Desfragmentación

Publicado el 07 octubre 2010 por José Angel Barrueco
En “Beautiful Girls”, esa modesta y entrañable película del ya fallecido Ted Demme, Willie Conway (Timothy Hutton) regresaba a su pequeña ciudad natal para asistir a una de esas reuniones de antiguos alumnos en las que los presentes suelen descubrir con resignación los zarpazos que les ha asestado el tiempo. Pero el reencuentro era sólo una excusa del guionista. Lo interesante consistía en la búsqueda del tal Conway, quien, casi rozando los treinta años, se debatía sobre su futuro: si seguir ejerciendo de pianista con talento y escasos ingresos, si casarse con su novia, si convertirse en alguien responsable o continuar en el tramo del eterno Peter Pan. Este regreso a los orígenes le permitía reencontrarse con sus amigos, con su familia y, sobre todo, con la ciudad donde creció. El hogar al que vuelves es un sitio en el que nada cambia (o lo hace despacio), en el que ya no importan tanto los problemas cotidianos. En la película, esos deberes y obligaciones eran eclipsados por cuestiones más banales pero más enriquecedoras para el ánimo: averiguar la identidad de esa desconocida que entra al bar de cabecera, enterarse de los últimos chismorreos entre quienes cometían traición conyugal… Pronto el pianista entraba en una espiral de rutina. Una rutina agradable en la que se emborrachaba cada noche con los viejos amigos, desayunaba en familia y hacía nuevos colegas. Algo del estilo a “Atrapado en el tiempo”, aunque sin la sensación de estar atrapado que consumía a Bill Murray.

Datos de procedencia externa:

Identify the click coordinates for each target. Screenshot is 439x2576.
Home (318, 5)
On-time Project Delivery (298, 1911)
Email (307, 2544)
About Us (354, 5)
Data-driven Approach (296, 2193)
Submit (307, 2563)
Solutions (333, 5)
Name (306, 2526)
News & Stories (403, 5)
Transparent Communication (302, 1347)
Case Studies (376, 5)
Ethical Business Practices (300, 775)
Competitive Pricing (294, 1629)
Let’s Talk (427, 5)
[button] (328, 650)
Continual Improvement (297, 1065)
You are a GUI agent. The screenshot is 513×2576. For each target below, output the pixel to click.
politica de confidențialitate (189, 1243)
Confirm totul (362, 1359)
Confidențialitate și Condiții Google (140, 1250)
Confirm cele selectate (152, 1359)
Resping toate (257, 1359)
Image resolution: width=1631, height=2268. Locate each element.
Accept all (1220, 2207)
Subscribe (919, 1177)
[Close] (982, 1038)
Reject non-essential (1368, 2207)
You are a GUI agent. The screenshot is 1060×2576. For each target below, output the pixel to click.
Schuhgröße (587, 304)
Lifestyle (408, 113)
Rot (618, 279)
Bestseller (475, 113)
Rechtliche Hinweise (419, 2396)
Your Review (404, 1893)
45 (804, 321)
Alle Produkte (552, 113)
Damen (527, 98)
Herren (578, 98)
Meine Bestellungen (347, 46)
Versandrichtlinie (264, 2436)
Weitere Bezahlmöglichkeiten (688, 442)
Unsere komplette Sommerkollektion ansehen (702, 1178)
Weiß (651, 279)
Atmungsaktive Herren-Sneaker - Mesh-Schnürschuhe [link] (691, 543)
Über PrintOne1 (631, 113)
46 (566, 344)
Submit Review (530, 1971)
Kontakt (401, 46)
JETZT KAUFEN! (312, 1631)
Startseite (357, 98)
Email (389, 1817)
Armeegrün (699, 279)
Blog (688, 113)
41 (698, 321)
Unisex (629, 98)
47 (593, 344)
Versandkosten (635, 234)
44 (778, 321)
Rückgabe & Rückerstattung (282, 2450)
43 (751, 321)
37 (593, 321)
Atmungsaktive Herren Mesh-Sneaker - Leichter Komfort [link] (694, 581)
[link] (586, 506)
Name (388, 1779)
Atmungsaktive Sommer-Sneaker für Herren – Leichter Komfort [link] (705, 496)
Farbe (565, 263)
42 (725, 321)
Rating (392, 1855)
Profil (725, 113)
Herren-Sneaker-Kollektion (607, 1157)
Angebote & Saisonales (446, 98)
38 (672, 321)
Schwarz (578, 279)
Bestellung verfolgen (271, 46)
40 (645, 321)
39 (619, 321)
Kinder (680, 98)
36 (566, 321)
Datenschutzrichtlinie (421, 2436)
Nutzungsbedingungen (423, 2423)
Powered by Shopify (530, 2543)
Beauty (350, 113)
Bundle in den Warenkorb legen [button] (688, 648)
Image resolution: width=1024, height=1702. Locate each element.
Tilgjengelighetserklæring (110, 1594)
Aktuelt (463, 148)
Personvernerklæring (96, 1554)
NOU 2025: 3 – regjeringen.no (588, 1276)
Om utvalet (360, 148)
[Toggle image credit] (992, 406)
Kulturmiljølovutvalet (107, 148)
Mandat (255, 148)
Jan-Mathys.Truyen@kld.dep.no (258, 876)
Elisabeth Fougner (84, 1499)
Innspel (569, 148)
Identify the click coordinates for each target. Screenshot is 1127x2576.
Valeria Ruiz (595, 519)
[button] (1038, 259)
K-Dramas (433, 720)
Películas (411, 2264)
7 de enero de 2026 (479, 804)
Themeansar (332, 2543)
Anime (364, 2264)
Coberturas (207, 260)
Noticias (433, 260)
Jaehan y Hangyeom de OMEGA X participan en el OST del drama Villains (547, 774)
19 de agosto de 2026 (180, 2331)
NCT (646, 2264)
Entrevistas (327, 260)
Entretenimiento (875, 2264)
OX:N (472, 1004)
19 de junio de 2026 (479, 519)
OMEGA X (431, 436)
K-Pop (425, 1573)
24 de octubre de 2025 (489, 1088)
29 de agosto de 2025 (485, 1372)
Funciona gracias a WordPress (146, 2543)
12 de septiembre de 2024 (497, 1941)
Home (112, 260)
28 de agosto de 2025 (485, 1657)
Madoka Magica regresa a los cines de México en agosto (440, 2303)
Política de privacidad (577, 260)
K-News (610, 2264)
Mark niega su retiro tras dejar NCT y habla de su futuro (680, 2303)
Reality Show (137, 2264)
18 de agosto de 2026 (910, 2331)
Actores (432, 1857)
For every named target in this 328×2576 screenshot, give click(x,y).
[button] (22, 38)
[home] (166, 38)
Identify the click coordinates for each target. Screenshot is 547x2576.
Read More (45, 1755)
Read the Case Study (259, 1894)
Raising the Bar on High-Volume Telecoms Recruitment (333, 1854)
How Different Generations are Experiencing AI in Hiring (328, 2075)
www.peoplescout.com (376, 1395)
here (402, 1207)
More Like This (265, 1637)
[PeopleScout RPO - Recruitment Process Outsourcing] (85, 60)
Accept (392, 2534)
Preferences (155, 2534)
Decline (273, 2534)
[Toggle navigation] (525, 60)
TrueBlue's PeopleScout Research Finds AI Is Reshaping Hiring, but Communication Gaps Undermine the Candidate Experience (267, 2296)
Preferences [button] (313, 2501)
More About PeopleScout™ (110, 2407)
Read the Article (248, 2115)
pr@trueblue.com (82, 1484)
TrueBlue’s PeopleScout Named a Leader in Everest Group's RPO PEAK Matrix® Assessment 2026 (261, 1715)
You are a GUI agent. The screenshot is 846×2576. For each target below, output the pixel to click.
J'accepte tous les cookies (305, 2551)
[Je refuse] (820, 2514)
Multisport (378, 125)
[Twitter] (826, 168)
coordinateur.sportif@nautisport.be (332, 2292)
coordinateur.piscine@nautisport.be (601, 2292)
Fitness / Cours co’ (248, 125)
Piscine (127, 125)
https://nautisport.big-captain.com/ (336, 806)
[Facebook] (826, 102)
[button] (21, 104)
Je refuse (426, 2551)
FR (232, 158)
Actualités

En esas ocasiones, es decir, cuando uno regresa a la patria y pasa allí unos días, incluso aunque salga de una rutina para acabar metiéndose en otra, es cuando uno descansa de verdad. Aunque sólo acuda una vez al mes (o dos, en casos excepcionales), es lo mismo que yo siento cuando vuelvo a Zamora. Conozco a algunos amigos que, viviendo también en Madrid, ven la provincia como un descanso. En mí, a menudo, esto posee ciertos efectos balsámicos. En mi tierra, en ese par de días al mes en el que me muevo entre familiares y antiguos colegas, todas mis inquietudes y todos mis problemas cotidianos se diluyen, cosas que me parecían sumamente importantes pierden esencia y sentido, y episodios anecdóticos como si Fulano fue o no a tu recital, disminuyen su importancia. A eso se añade que rehúyo, salvo alguna obligación de última hora, conectarme a internet, y entonces ese mundo sobresaturado de blogs, foros y muros de Facebook que ninguno de nosotros sabe cómo explicar a nuestras madres, deja de tener sentido. Allí, cuando uno vuelve, lo que importa es lo que se cuece en la calle, en la taberna, en la cafetería de la esquina, en la sobremesa familiar.
Esto, como digo, actúa de bálsamo sobre mí y me rebaja el estrés. Agradezco en cierta manera esa rutina porque, en mis visitas a la ciudad natal, sigo acudiendo al mismo pub y a la misma peluquería y me detengo siempre en los mismos escaparates (los de las librerías) y recorro con frecuencia las mismas calles y algunas veces elijo otras calles más recónditas para lograr algo que en pocos sitios consigo: caminar por aceras y callejones por los que no pasa nadie. Sin embargo cualquier hábito, si se practica con exceso, cansa: hace años, cuando pasé tres semanas en Molsheim, un pueblecito bucólico y adormilado de Estrasburgo, me di tantos paseos solitarios por calles silenciosas y desérticas que terminé detestando esa rutina. De estas visitas regreso con la mente limpia, reordenada, igual que si hubiera sometido el cerebro a una de esas desfragmentaciones con las que saneamos de vez en cuando los ordenadores.